Part 6 (1/2)

He is flushed, excited, angry; Jack is cooler and graver. His face, as he bares his head to the light breeze, looks pale.

Honor divines instinctively that he, like herself, has seen something supernatural in this apparition.

But Launce scoffs at any such idea.

”It is some blackguard,” he says scornfully, ”got up on purpose to scare folks! He was within an ace of getting his skull broken for his pains.”

Is it their overwrought fancy, or does a low mocking laugh float back to them?

Honor s.h.i.+vers.

”Let us get into the house,” she says. ”I feel as if I could not breathe out here; and don't let us talk any more about it, please!”

But Launce cannot hold his tongue; he does nothing but scoff at their credulity, and when they reach the house the first thing he does is to go straight to the dining-room and tell the whole story to his father.

The old man looks grave as he listens; it even seems to Honor if a little of the ruddy color dies out of his face.

”Best let these things alone, my boy,” he says at last.

In his own young days such things as warnings were neither scoffed at nor disbelieved in.

”Let us keep our powder and shot for men of bone and muscle like ourselves, Launce, and not waste them on shadows.”

If he had said, ”Let us ask the old abbot up to supper, and treat him to a jorum of whiskey-punch,” Launce could not have looked more surprised.

”Well,” he says in a tone if disgust, ”I did think you had more sense, father, than to believe in a fellow walking about some hundred and fifty years after his own funeral.”

The old man smiles, but he says no more; and Honor feels that the appearance of this phantom has cast a gloom over the house that was scarcely needed.

”And Launce ought to have had more sense than to talk to the _pater_ about it,” she says to herself, as she watches the squire's anxious face. ”He ought to have remembered that the last time that horrid old abbot was seen about poor grandpapa was shot; and of course everybody said the abbot had come to warn him.”

CHAPTER V.

After that night no more is seen or heard of the old abbot.

”Wait till the moonlight nights are past, and he'll turn up again,”

Launce says in his scoffing way.

But the nights are dark enough now--it is an almost sunless September, and yet they see nothing of the figure. To Honor has come an additional trouble--the engagement between her brother and Belle Delorme is broken off. Poor little Belle goes about like a ghost; her miserable eyes, which go so far to contradict the smile on her lips, fairly haunt Honor.

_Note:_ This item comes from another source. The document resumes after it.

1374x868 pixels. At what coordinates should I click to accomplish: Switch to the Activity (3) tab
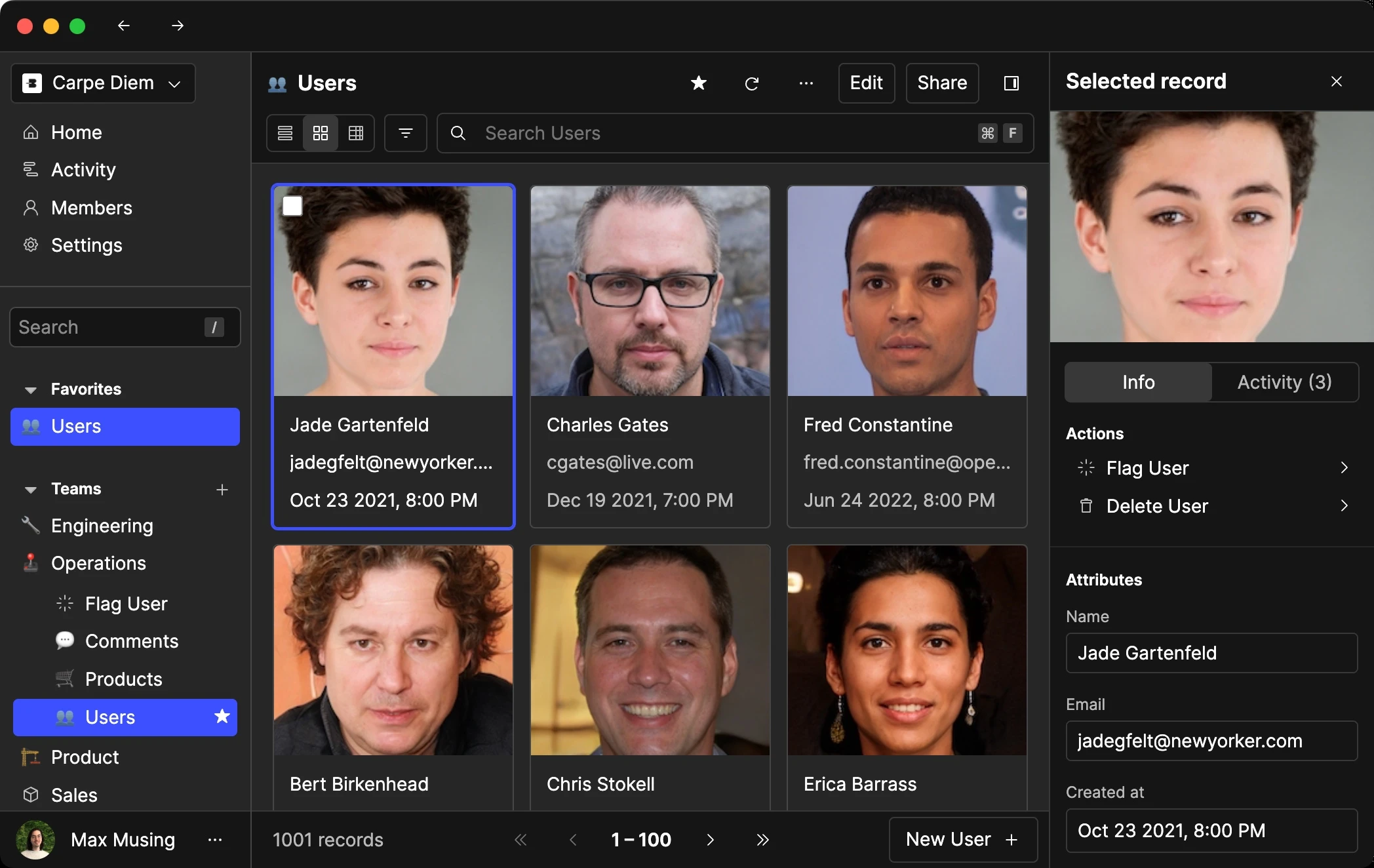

”If Launce ever loved her he could not bear to see her looking like that!” the girl says, in her angry surprise that he, her favorite brother, should prove so cruel. But Launce just now has eyes for no one but Kate Dundas.

The widow is more fascinating than ever. Two gentlemen are staying on a visit with her, one from London and one--who is eyed with suspicious disfavor by her poorer neighbors--from Dublin Castle itself.

There are dinners or card-parties almost every night, and, to use a vulgar expression, Launce Blake is never off the doorstep.

People are beginning to say that he will marry her and snap his fingers at the old squire, who, for some reason best known to himself, is no admirer of the brilliant widow.

”It's the greatest pity in the world that you couldn't keep your temper!” Honor says reproachfully to her friend, when she comes to tell her that the engagement is at an end. ”I always told you Launce would not stand being found fault with; sure a child could lead him.”